• **STATED TASK**:
Rewrite the following lines, swapping "envelope" for "mail" and changing nothing else. Omit the pictures from your answer.

Word and item position data:
☆ ☆ ☆ ☆

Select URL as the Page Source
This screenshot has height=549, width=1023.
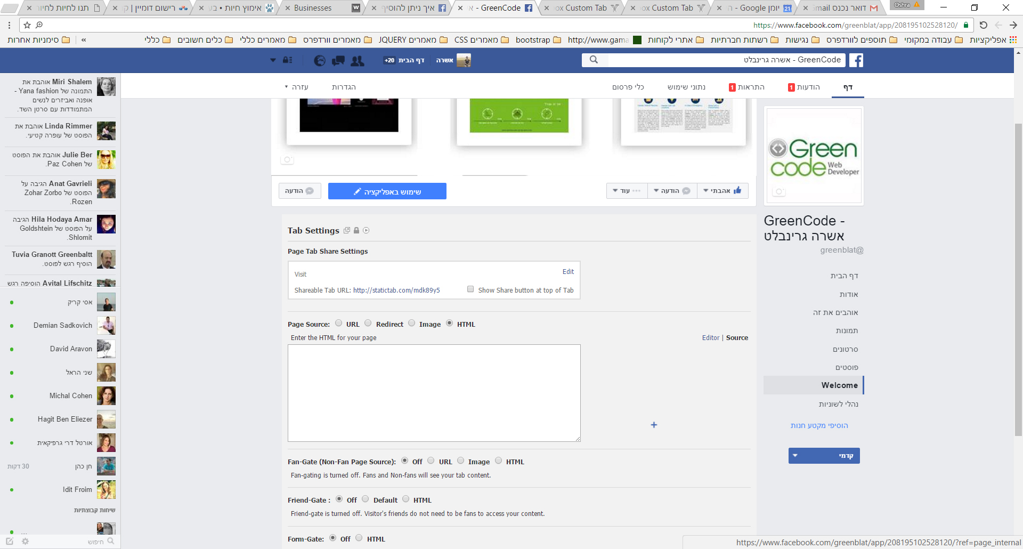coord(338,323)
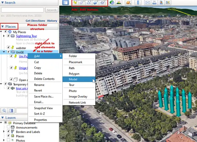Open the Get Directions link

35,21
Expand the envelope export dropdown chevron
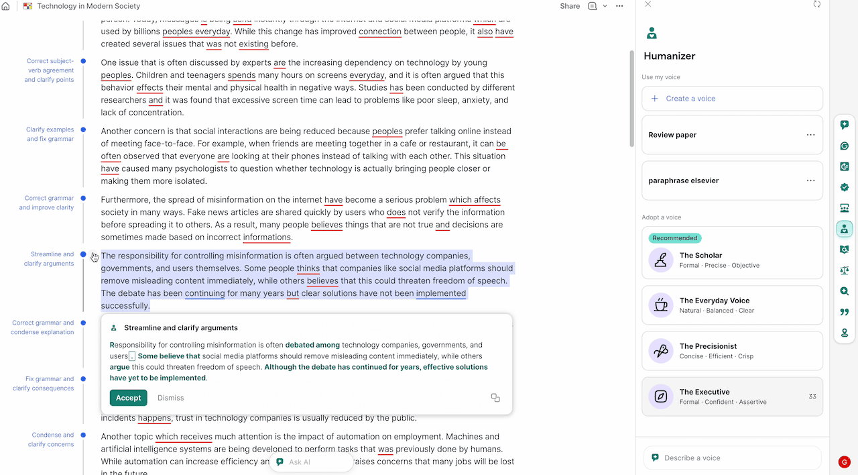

☆ ☆ ☆ ☆

• **EXERCISE RESPONSE**:
Select URL as the Page Source
This screenshot has height=549, width=1023.
coord(338,323)
Open the Get Directions link

35,21
Expand the mail export dropdown chevron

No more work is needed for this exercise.